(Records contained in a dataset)
_ _ _ _ _ _ _

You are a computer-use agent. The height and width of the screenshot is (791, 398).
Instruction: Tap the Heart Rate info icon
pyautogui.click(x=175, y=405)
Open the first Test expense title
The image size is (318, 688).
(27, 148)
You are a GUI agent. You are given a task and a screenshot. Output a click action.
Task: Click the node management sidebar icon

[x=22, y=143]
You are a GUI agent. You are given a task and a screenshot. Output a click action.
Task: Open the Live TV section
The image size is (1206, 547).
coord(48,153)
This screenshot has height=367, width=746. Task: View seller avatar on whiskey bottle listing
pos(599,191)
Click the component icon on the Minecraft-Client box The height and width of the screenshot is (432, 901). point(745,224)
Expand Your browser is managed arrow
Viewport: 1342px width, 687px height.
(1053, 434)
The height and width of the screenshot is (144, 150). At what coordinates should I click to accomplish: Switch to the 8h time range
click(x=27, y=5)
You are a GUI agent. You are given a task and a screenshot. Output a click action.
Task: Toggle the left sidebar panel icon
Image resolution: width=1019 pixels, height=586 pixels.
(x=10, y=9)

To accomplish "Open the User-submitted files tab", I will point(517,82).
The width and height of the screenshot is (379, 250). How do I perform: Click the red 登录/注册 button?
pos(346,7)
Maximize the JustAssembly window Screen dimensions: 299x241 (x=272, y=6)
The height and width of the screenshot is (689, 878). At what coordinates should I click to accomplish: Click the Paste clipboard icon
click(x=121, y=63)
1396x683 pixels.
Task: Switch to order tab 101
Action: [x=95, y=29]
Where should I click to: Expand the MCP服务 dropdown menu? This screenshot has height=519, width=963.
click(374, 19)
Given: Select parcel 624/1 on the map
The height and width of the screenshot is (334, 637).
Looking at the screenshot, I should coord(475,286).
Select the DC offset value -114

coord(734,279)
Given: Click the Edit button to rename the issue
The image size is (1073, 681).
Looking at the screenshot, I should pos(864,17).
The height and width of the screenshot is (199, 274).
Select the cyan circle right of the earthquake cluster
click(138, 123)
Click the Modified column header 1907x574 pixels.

_ _ _ _ _ _ _

Task item — In the entries above, the lines between the one holding "The height and width of the screenshot is (689, 878)." and the one holding "Given: Select parcel 624/1 on the map", inclusive, are to be printed exactly as written, and those alone.

Reply —
The height and width of the screenshot is (689, 878). At what coordinates should I click to accomplish: Click the Paste clipboard icon
click(x=121, y=63)
1396x683 pixels.
Task: Switch to order tab 101
Action: [x=95, y=29]
Where should I click to: Expand the MCP服务 dropdown menu? This screenshot has height=519, width=963.
click(374, 19)
Given: Select parcel 624/1 on the map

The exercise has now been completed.